*AVAILABLE DATA*:
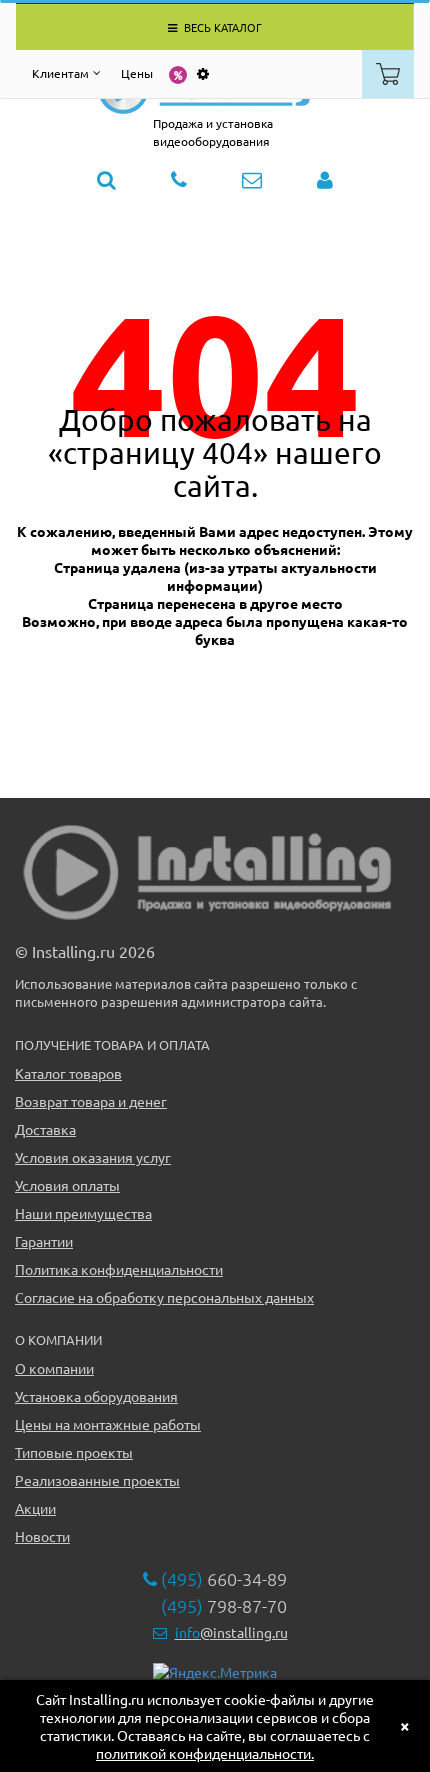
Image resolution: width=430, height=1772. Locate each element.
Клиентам (60, 73)
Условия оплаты (67, 1185)
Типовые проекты (74, 1452)
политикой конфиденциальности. (205, 1753)
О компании (54, 1368)
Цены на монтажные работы (108, 1424)
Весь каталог (221, 27)
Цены (137, 73)
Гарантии (44, 1241)
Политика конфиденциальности (119, 1269)
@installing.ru (231, 1632)
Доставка (45, 1129)
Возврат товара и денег (91, 1101)
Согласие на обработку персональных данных (164, 1297)
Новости (42, 1536)
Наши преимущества (83, 1213)
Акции (35, 1508)
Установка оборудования (96, 1396)
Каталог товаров (68, 1073)
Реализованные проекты (97, 1480)
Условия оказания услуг (93, 1157)
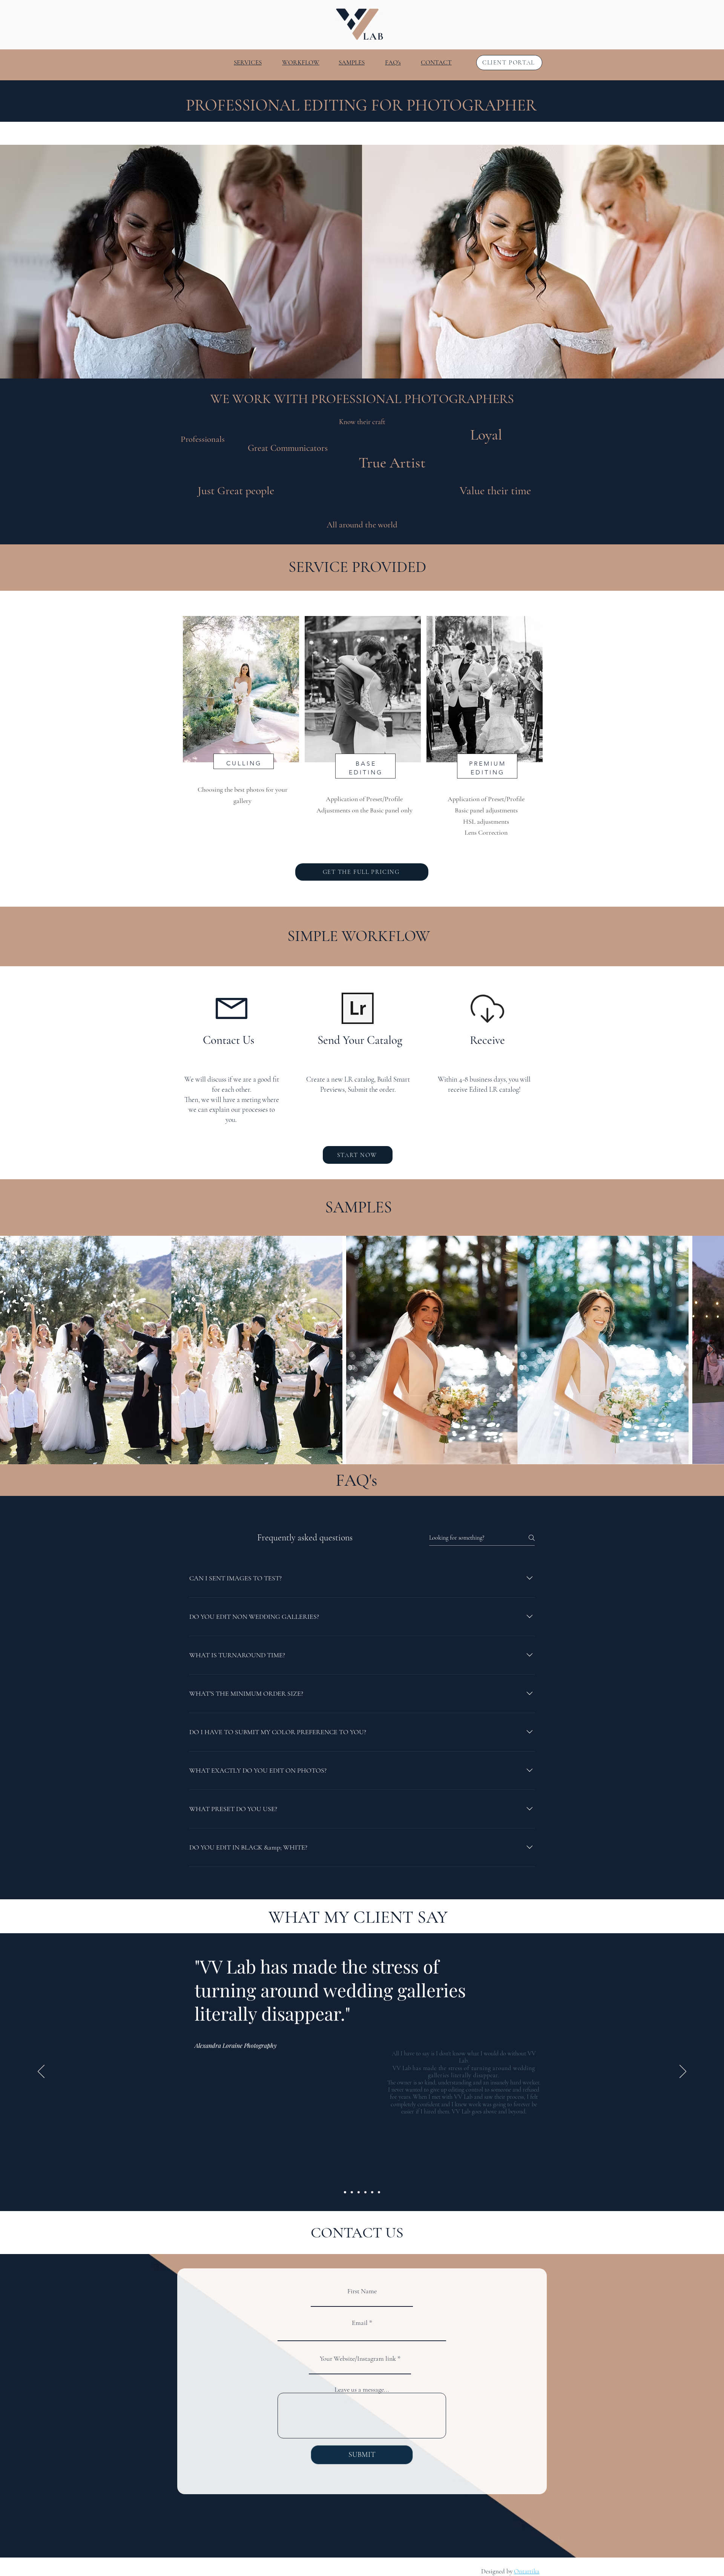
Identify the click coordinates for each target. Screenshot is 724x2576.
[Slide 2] (352, 2192)
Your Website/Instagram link (358, 2358)
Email (360, 2322)
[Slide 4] (365, 2192)
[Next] (683, 2072)
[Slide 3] (358, 2192)
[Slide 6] (379, 2192)
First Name (362, 2291)
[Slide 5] (372, 2192)
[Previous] (41, 2072)
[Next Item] (711, 1349)
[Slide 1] (345, 2192)
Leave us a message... (361, 2389)
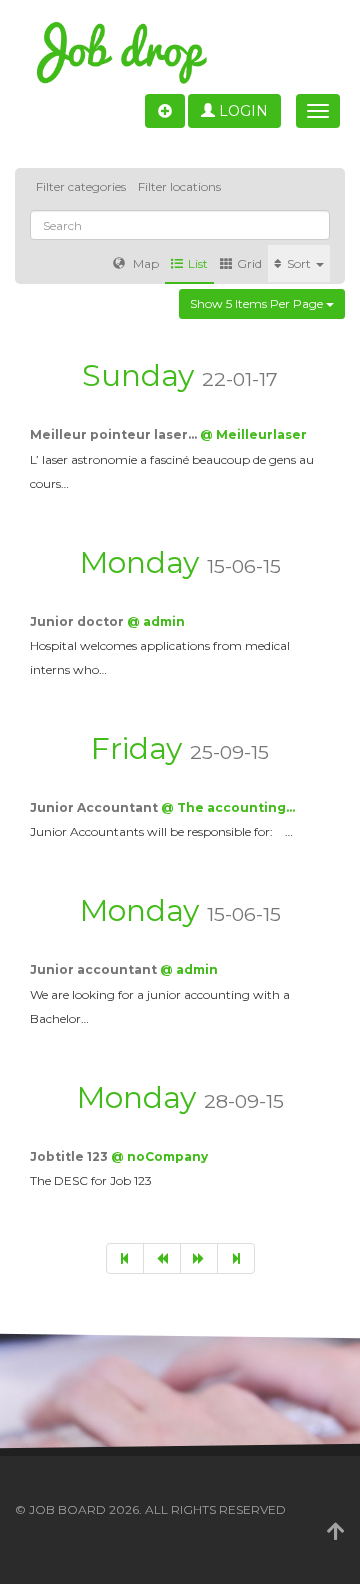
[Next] (199, 1258)
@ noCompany (159, 1156)
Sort (300, 263)
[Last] (236, 1258)
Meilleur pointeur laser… (115, 434)
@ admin (156, 621)
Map (144, 263)
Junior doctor (78, 621)
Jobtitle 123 (70, 1156)
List (198, 263)
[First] (125, 1258)
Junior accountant (95, 969)
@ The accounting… (228, 807)
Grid (249, 263)
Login (241, 111)
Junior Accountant (95, 807)
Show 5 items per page (258, 303)
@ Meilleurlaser (253, 434)
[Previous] (162, 1258)
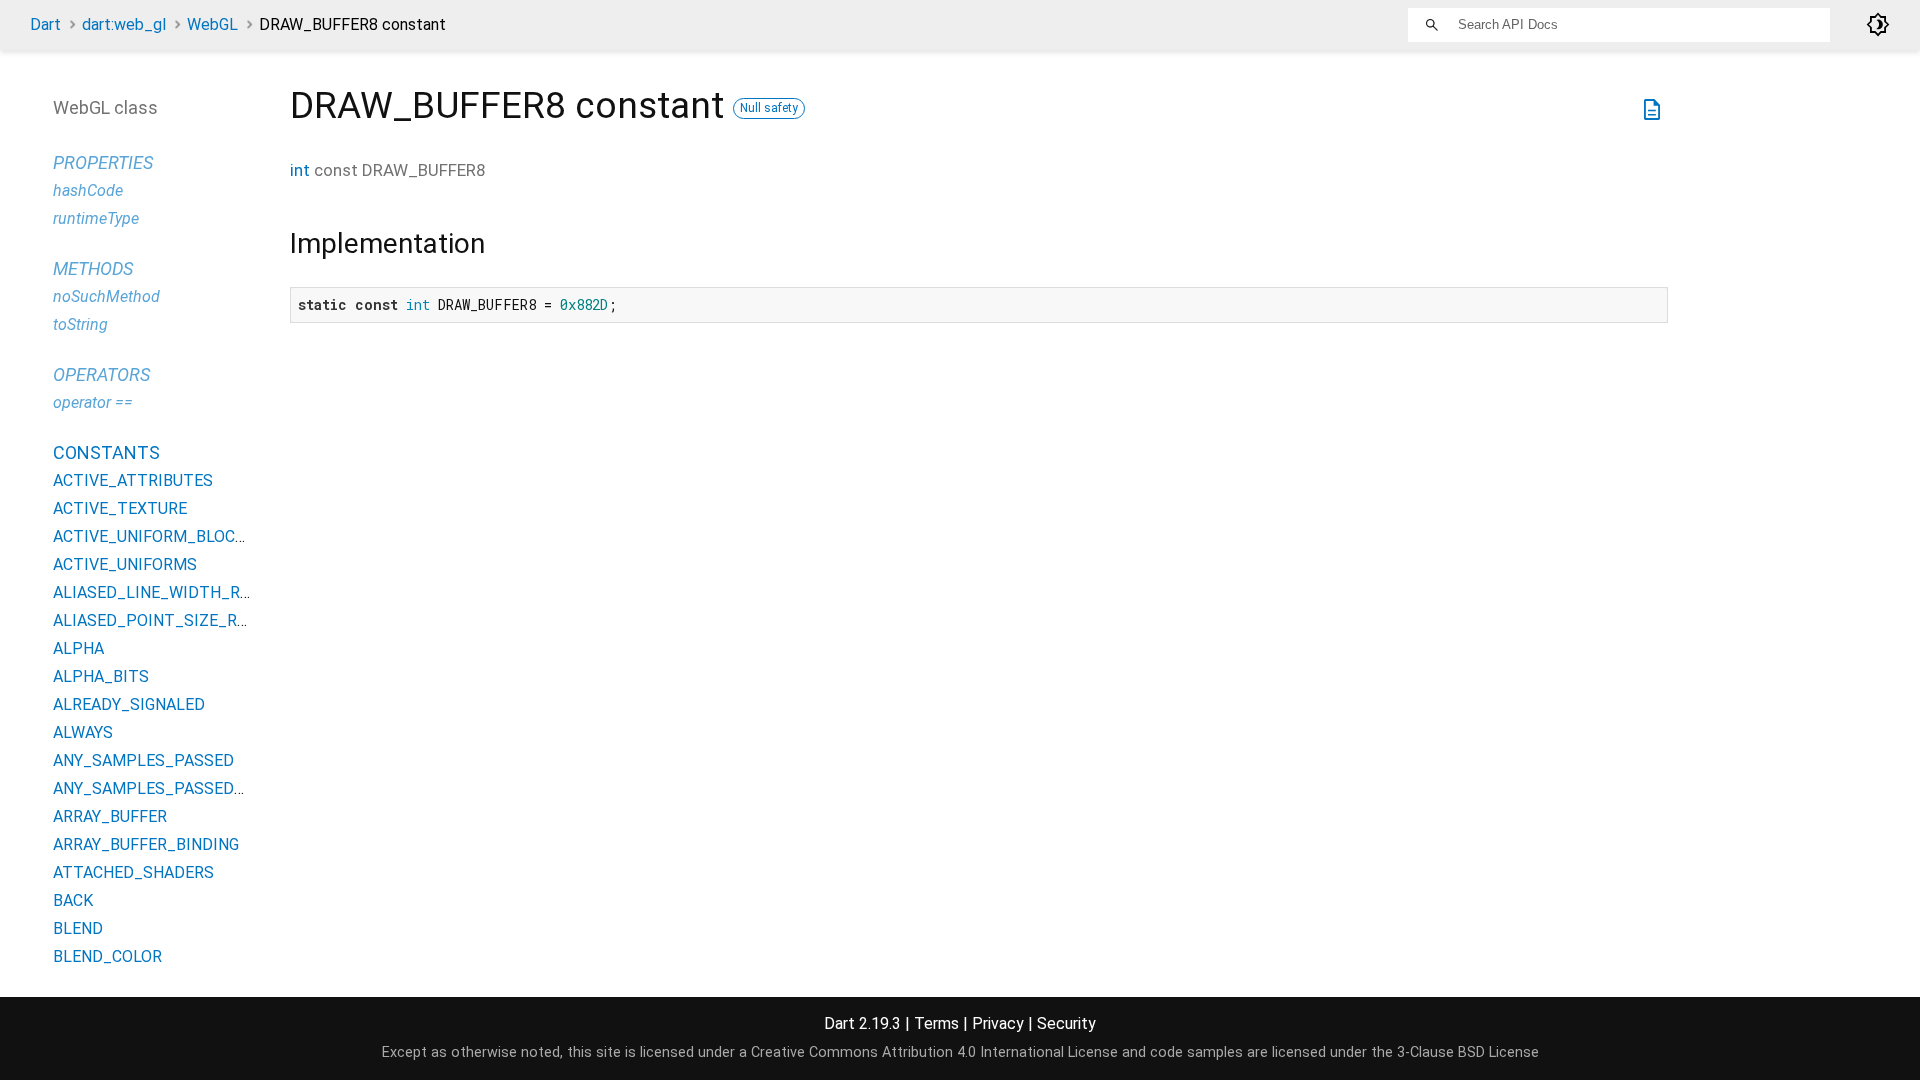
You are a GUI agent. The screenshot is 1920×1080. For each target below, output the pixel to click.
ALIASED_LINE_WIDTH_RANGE (166, 592)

*TASK INSTRUCTIONS*: Check each line of the entries for "Условия" and copy those that have it.

*ANSWER AREA*:
Условия оплаты (67, 1185)
Условия оказания услуг (93, 1157)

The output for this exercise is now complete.